Opening milk prices were likely to be down on the same time last year when the season starts in about six weeks time, according to a leading industry analyst.
Bridgecape Commodities managing director Scott Briggs was addressing the inaugural Dairy Farmers Victoria (DFV) forum, Melbourne.
Last year, Fonterra Australia announced an opening weighted average milk price for the 2023-24 season of $8.65/ kilogram milk solids.
"I think we will see a price that probably declines, on last year, but June has a long way to play out and the base for me is that global milk price of $7.75c/kilogram milk solids (kg/MS)," he said.
"I can see anything from an opening price from $7.75c/kg MS to maybe even $8.25c/kg MS - it's going to depend very much on how much competition there is for milk, and how that plays out in June."
Final prices, this season, averaged between $9.35-9.40c/kg MS.

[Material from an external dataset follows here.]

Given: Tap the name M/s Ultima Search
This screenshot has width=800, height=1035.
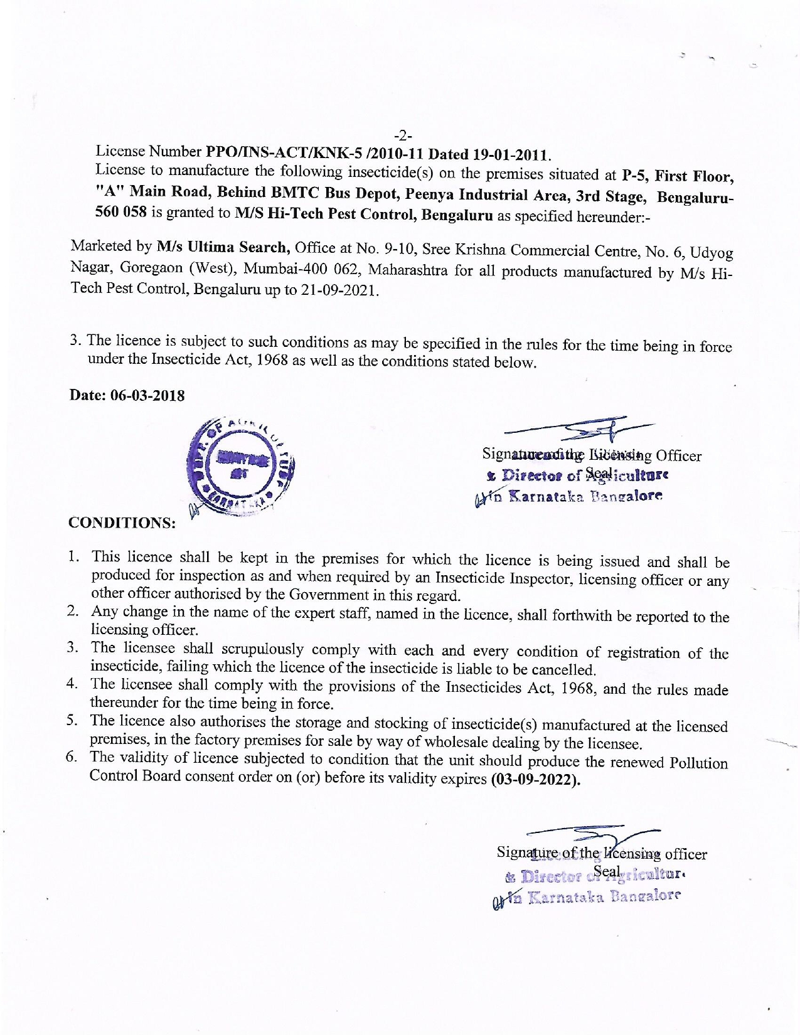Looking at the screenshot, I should pyautogui.click(x=223, y=247).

About 85 per cent of Australian dairy products, whether that be liquid fresh milk, butter or skim milk power were linked to an "import parity price", Mr Briggs said.

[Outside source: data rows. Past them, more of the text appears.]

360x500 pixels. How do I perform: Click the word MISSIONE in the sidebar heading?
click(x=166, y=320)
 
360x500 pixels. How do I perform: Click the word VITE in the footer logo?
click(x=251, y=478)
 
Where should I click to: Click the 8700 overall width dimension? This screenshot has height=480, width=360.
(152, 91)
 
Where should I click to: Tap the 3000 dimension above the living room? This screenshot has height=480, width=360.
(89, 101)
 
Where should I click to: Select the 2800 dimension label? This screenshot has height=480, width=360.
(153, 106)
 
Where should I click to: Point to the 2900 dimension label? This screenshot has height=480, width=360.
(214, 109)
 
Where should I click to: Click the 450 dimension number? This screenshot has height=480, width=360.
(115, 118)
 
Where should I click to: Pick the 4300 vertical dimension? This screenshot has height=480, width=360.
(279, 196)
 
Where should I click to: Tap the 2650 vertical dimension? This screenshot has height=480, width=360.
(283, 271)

Such products were effectively competing against imports, he said.
"The June contracting, last year, got quite out of control - understandably there was a lot of competition for milk, at the time," he said.
He said there was always going to be a desire from processors to grow their milk pool
"I think the processors have said they are keen to grow in some areas and maybe shrink in others to optimise their milk pool," he said.
"I think there is always competition at a price.
"I think up around the mid 800c/kg MS, or a bit higher, you may get to a point where processors feel like they want to hold onto their milk, but maybe they don't want to grow their supply.
"The nature of June really saw prices really ratchet up and get well above what global prices were, at the time."
It had been a difficult couple of years for processors, which had highlighted issues with the once-a-year release of prices, Mr Briggs said.
"The market can move down, or move up, and at some stage that leaves winners or losers, whether that's processors or farmers," he said.
"In terms of competition, we have seen a little bit more milk this year, just naturally - and probably, really importantly, there has been a fall in demand on the retail shelf.
"It hasn't been as strong, as it has in past years."
Part of the fall in global prices had been the situation in China, he said.
Imports into China fell 20pc in the past 12-18 months.
"While we have had 20pc food inflation, here and in the US, in China it's running at sub 5pc, because the farmgate is subsidising the consumer," he said.
"Whilst poor margins on farm would result in milk production dropping - quite precipitously - farmers haven't been allowed to cut production.
"There are contracts for a certain amount of production and there are some subsidies going in there, but they are also being forced to sell spot milk."
A lot of farms were also owned by manufacturers.
"Two or three manufacturers own 60-70pc of the cows," he said.
The action of the Chinese authorities had driven a decline in commodity prices, he said.
"That comes back to the Australian farmgate, either via getting less value for our exports or having to compete with cheaper imports," he said.